Over the years, camp has drawn on some of the top chefs to contribute to its meals…chefs that have been profiled in newspapers and magazines or been experienced restaurateurs. It is not an exaggeration to say that many campers and staff admit that they eat better (and healthier) at camp in the summer than they do at home during the rest of the year. It has always been camp’s maxim that good meals are necessary to fuel the rest of a good, productive day.

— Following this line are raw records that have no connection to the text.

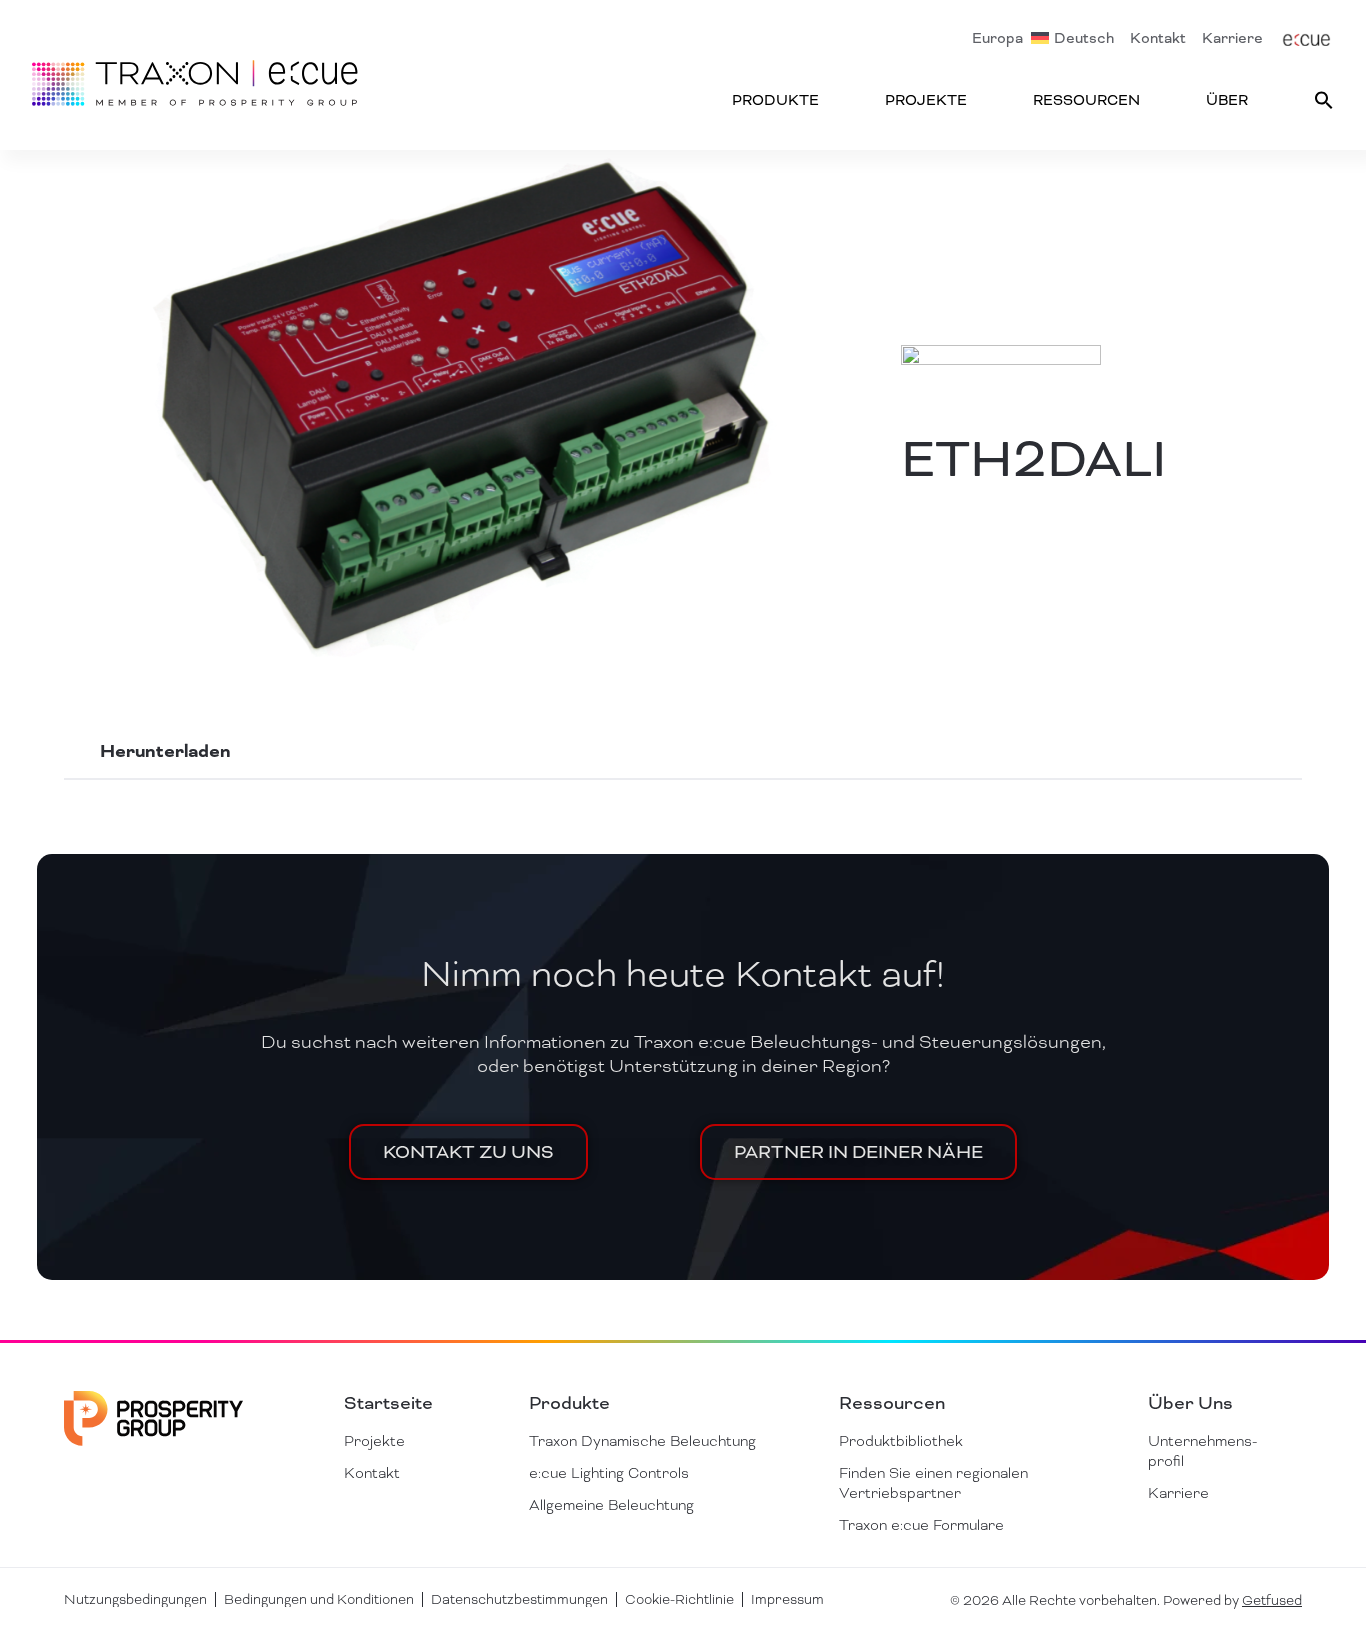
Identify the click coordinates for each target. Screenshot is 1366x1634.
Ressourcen (1086, 100)
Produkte (775, 100)
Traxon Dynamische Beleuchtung (642, 1441)
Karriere (1232, 38)
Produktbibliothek (901, 1441)
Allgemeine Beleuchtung (611, 1505)
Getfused (1272, 1600)
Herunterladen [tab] (165, 751)
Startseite (388, 1403)
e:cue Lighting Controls (609, 1473)
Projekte (926, 100)
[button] (1324, 100)
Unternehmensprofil (1202, 1451)
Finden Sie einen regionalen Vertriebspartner (933, 1483)
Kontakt (1158, 38)
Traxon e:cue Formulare (921, 1525)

In the scheme of things, a summer at Camp Voyageur (or even a single session) is not a long time. A few weeks goes by extremely quickly when the days are active and fun-filled. But the aim of camp has always been—and will always be—to give kids memories and skills in the summer that they can then apply to their lives during the rest of the year: The non-stop action of camp will hopefully inspire them to live each day to its fullest. The experience with group dynamics at camp will be applicable to social situations at school or on sports teams or recreational clubs. The backcountry adventure will give them a knowledge and appreciation of the environment and its fragility. The good food at camp will inform their decisions and preferences about food wherever they go.
When added together, these components foster a skill set and a social foundation that kids can apply to every part of their lives—forever. Also, friendships made at camp tend to be enduring because there is no social fluff—there are no grades, no exclusive cliques, no ageist separations. Camp is inclusive and communal above all else. For those who have been there, it is hard to imagine it being any other way.